Posted by: tiffanylyons | January 19, 2008

“The glue that held everything together”

At 6 months old, Richard Petty battled polio. Doctors told him that he would never be able to walk, but he proved them wrong. He proved them wrong through persistence.  When he describes himself, Petty says, “I may not be the smartest engineer, but I am the most persistent.  I’ll find a way to get the job done.”Petty, Director of Engineering at Clear Channel, had been through 15 hurricanes, but nothing could have prepared him or the other members of his crew for the magnitude of Katrina. As employees in New Orleans evacuated, the members of the Baton Rouge engineering staff began preparations to control the empty studio remotely. Fortunately for Clear Channel, their employees knew how electronics worked and were able to figure out ways to get their broadcast out and into New Orleans.  They also had resources at the national operations level of Clear Channel to help find solutions, an often unconsidered asset of cosolidated radio.In order to get things done in a crisis, there are certain key elements that are needed.
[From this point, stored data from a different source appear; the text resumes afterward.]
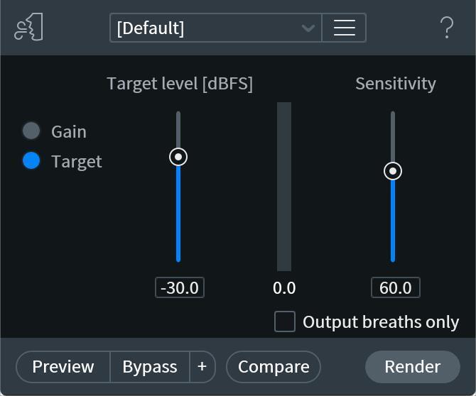Select the Gain radio button

[31, 131]
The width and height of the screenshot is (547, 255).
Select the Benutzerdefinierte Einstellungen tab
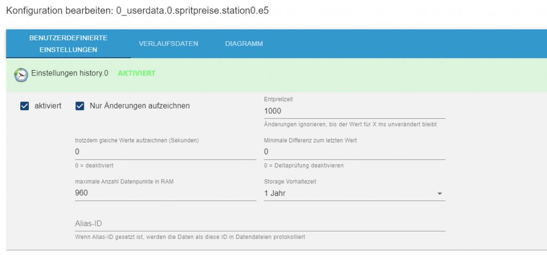pyautogui.click(x=68, y=44)
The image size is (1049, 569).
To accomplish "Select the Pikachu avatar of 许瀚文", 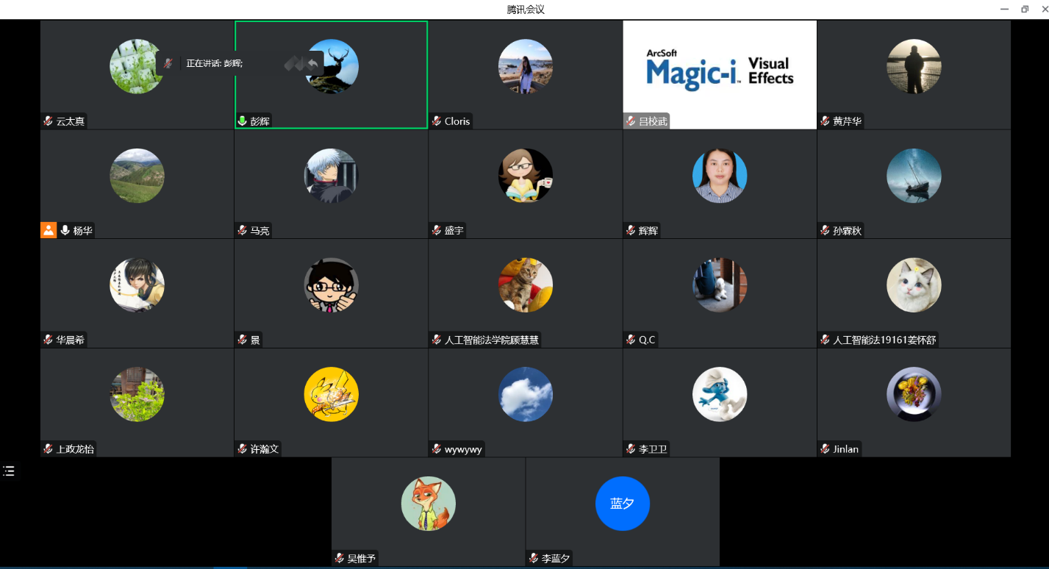I will coord(331,395).
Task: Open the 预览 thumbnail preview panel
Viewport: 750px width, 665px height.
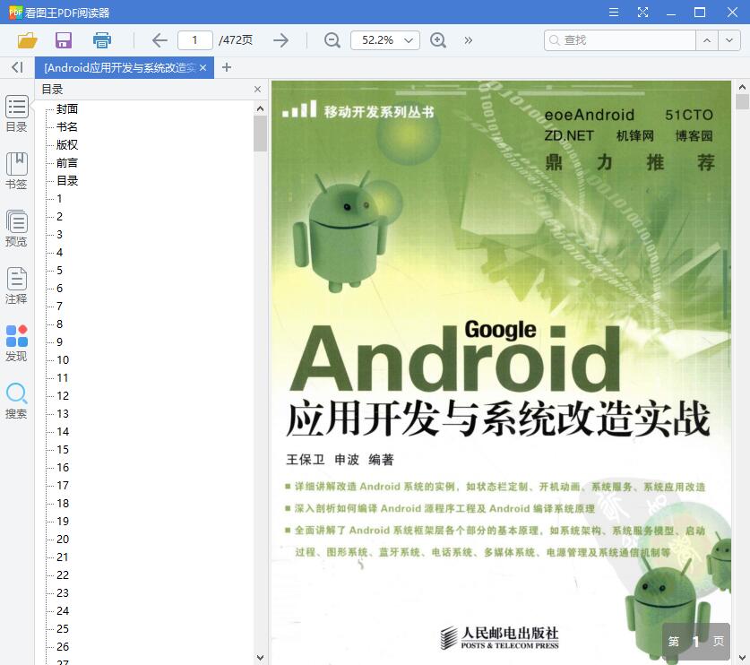Action: click(16, 229)

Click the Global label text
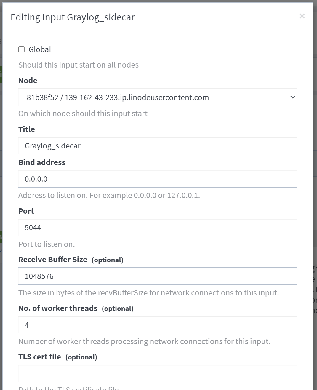click(40, 49)
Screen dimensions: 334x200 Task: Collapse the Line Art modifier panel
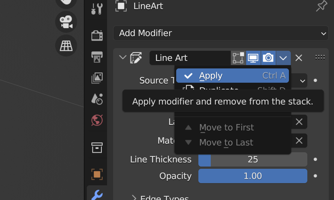(x=123, y=58)

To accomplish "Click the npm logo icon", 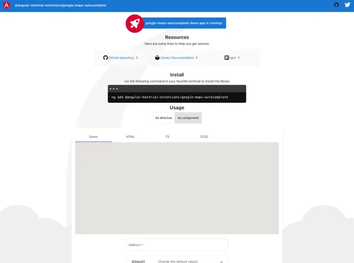I will 227,58.
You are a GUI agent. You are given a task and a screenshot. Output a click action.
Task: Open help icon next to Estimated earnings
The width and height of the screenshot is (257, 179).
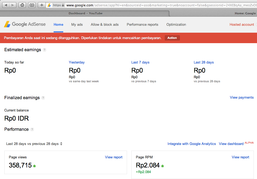(44, 50)
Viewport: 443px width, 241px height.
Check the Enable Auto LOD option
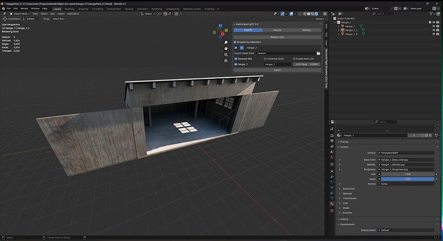click(x=294, y=59)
First, Petty says, employees need to have the same mission and must be willing to do what ever it takes to get the job done. If everyone is working for the same goal then reaching that goal becomes easier. Next, there is the need to know how equipment works. The engineers of Clear Channel were able to work with what they had. They took different types of technology that were not normally used to send radio signals out, like Radio Shack scanners and DirecTV satellite dishes. It is also important to know your limitations.For his work during Katrina, Petty was named the “2006 Clear Channel Radio Engineer of the Year”for the Southeast region.The radio station engineers are truly some of the forgotten heroes of Katrina, because without them, millions would not have received the information that they needed.